EXTRACTED ENTRIES:
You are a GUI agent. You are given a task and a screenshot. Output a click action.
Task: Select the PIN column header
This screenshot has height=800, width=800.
---
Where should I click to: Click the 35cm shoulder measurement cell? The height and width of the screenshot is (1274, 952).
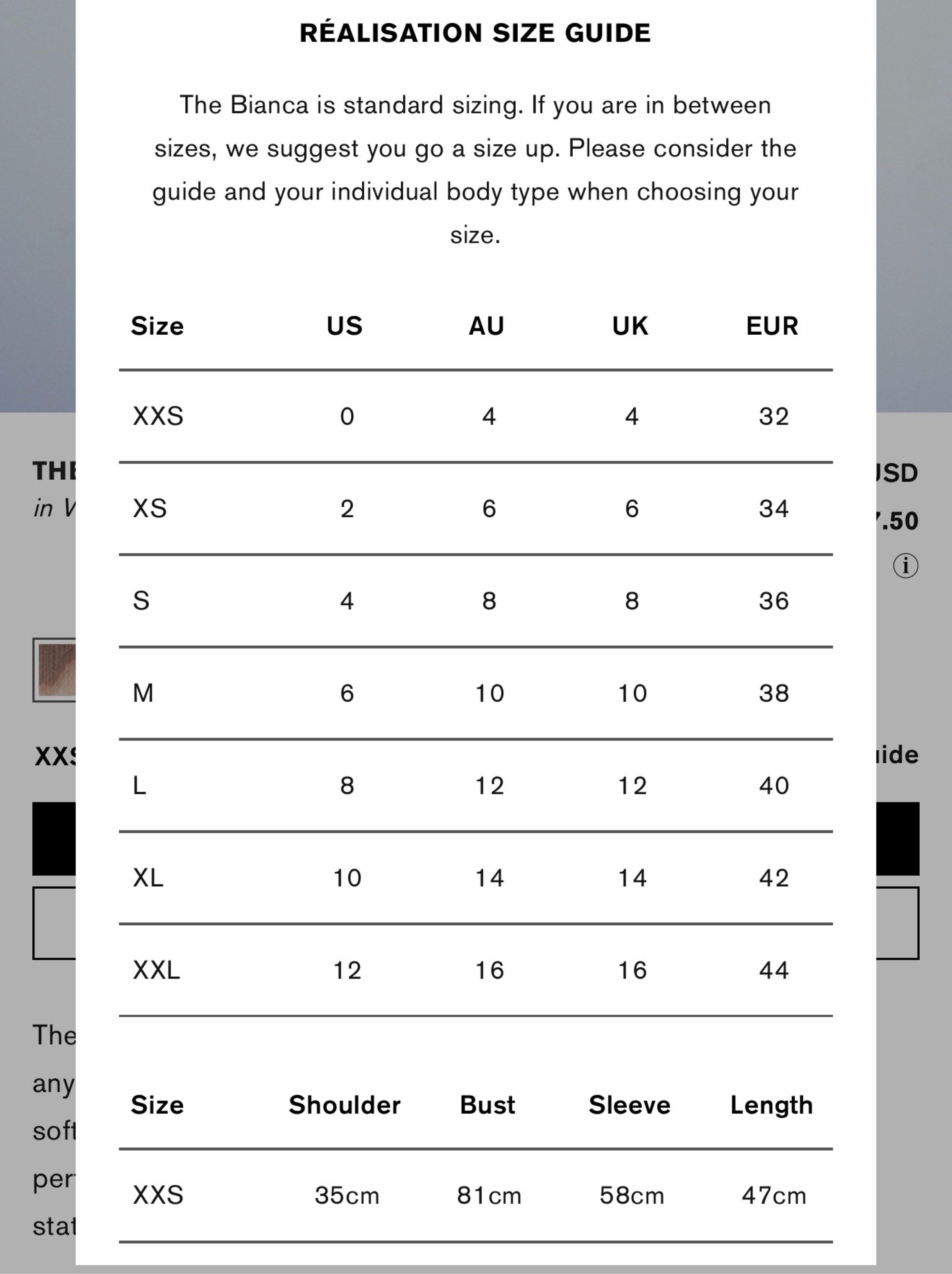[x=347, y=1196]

PROBLEM DETAILS: Could you restate word for word the lines above, from the one that contains "Task: Select the PIN column header" through the one that contains "This screenshot has height=800, width=800.", and no others?

ANSWER SECTION:
Task: Select the PIN column header
This screenshot has height=800, width=800.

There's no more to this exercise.